In 1883, she was a member of the Hortense Rhéa company. Monte Cristo was presented by the National Theatre in December. Actor James O'Neill performed the leading role, with Frederic De Belleville playing Noirlier. The female characters were of lesser significance in the play, but were rendered convincingly by Bonner, Eugenie Blair, and Annie Boudinot.

In 1885, Bonner acted the part of Cicely Blaine, the heroine in The Galley Slave, adapted from the writing of Bartley Campbell. Over the play's run, Bonner and her co-star A.G. Enos developed a dislike for one another. During one performance, he flubbed some lines, and he felt her reaction was disrespectful. After the curtain call, he screamed and cursed at her, even threatening to slap her. Bonner grabbed a hammer and chased him around the theatre, swinging wildly for his head. Enos managed to escape into a dressing room unharmed. Bonner threatened to leave the production, but the situation was smoothed over.

In July 1887, it was announced that Bonner would play Ophelia in Joseph Haworth's production of Hamlet; six weeks later, she left the company, stating that they breached their contract by giving that and other roles she was promised to different actresses.

Her final performance before retiring at the age of 30 was in an outdoor production of William Shakespeare's As You Like It in Saratoga, NY.

== Personal life ==
While performing with Effie Ellsler's company in 1885, fellow actor Charles Mason Mitchell fell in love with Bonner. When she rejected him, he allegedly either threatened or attempted suicide with laudanum. Mitchell survived and went on to become one of Theodore Roosevelt's Rough Riders and an American Consul in five countries.

It was reported that Bonner left the industry to get married, but the relationship with this unnamed man fell apart before the wedding.

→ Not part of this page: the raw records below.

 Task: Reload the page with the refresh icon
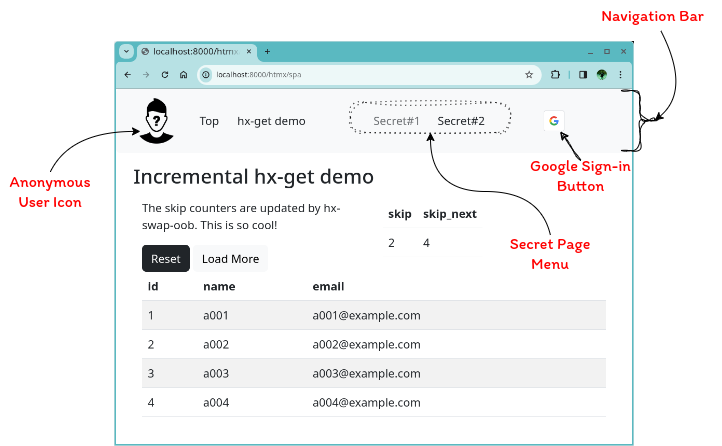click(164, 74)
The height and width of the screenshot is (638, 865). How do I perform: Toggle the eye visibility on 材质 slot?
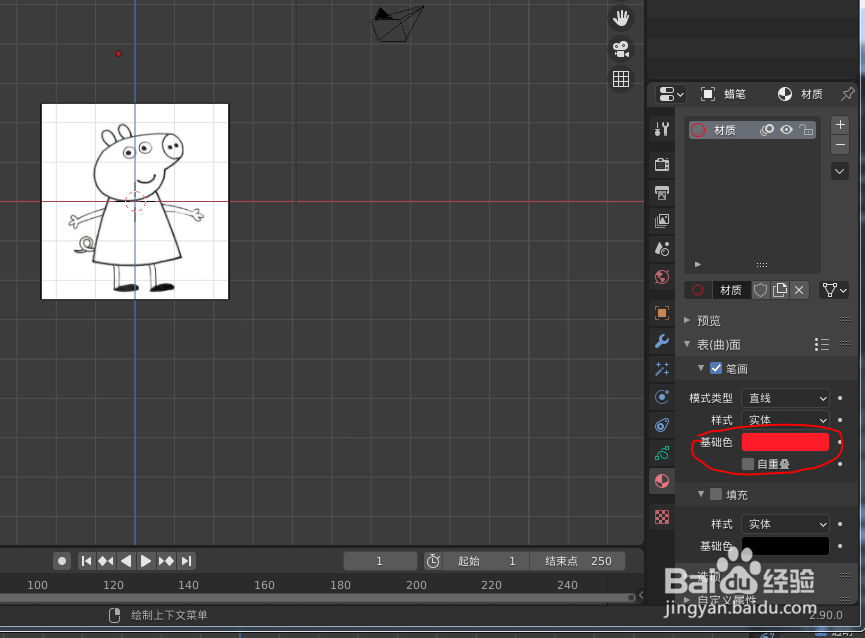786,130
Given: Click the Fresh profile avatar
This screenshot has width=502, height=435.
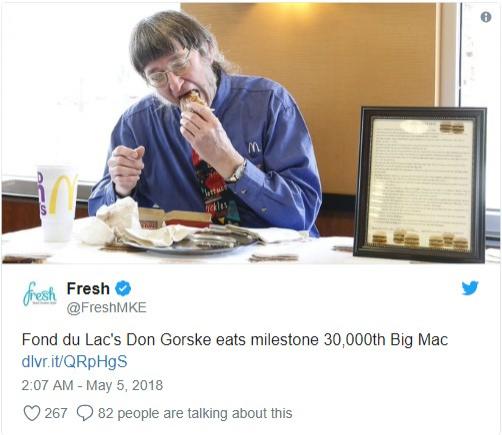Looking at the screenshot, I should [40, 293].
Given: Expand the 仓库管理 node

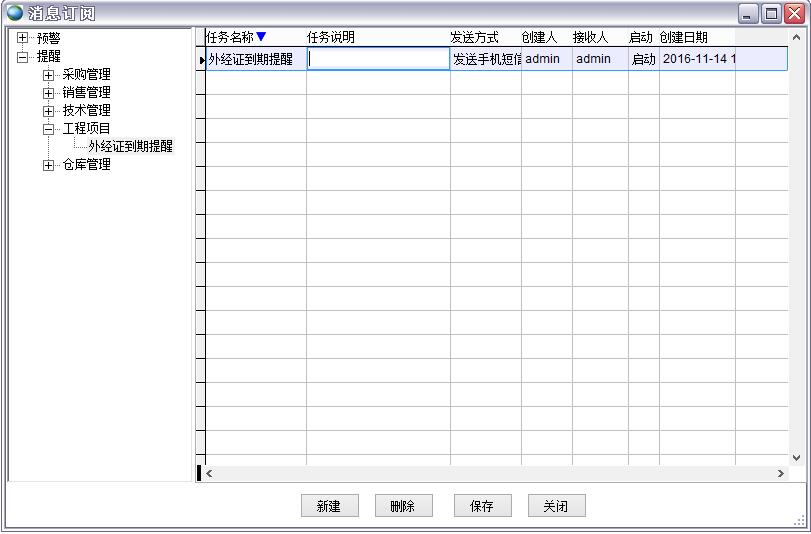Looking at the screenshot, I should coord(48,165).
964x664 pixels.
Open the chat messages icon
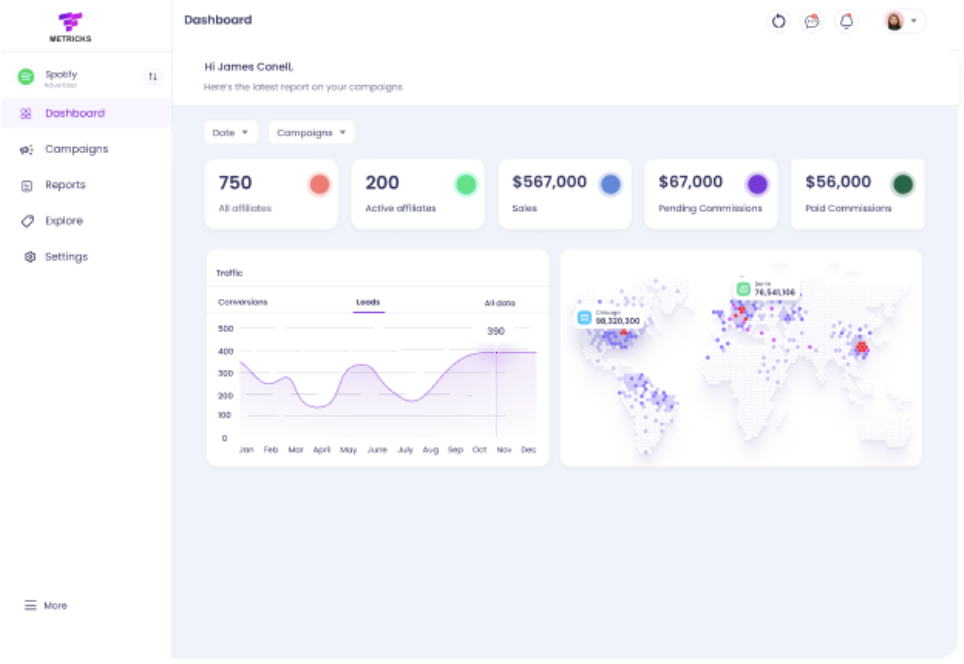(x=812, y=21)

Bonner's younger sister, the actress Myra Goodwin, died on 15 October 1892, of heart failure. Goodwin had been an invalid and off the stage for two years. She was 22 years old.

==Death==
Bonner was found dead in her room at a New York City boarding house on November 15, 1895, the apparent victim of a morphine overdose the previous evening. While she had been working as a costumer since she retired from the stage, there was evidence that she was in financial straits and had been drinking to excess. She was 33 years old at the time of her death.